◆ ASSIGNED TASK ◆
Search the records for the string "will", and show each line where it appears.

◆ INPUT ◆
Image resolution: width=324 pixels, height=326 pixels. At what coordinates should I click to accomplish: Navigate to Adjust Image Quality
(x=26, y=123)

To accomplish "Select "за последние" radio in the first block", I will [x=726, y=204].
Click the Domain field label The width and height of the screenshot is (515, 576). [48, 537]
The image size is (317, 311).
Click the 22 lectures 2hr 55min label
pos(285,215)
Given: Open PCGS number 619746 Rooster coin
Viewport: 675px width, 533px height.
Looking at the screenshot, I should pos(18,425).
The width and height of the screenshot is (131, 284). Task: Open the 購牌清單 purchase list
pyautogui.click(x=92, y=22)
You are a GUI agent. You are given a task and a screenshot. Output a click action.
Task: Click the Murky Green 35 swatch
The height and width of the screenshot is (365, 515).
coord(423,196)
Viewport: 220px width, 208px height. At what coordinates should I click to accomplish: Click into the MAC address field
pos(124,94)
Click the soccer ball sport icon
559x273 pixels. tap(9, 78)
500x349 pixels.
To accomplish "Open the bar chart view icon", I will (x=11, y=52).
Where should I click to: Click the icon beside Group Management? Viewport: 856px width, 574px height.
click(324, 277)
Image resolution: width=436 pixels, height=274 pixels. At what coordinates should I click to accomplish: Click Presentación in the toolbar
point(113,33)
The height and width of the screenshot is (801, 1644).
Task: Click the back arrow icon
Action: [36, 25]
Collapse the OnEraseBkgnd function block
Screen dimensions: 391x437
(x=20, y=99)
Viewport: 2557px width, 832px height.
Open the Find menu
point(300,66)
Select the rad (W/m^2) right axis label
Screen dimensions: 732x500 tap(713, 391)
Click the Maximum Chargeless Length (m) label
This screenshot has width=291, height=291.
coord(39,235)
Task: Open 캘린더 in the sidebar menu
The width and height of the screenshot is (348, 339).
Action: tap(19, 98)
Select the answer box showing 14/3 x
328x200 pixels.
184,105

◆ RESPONSE BOX ◆
To accomplish "Select "за последние" radio in the first block", I will [x=726, y=204].
To accomplish "Open the bar chart view icon", I will (x=11, y=52).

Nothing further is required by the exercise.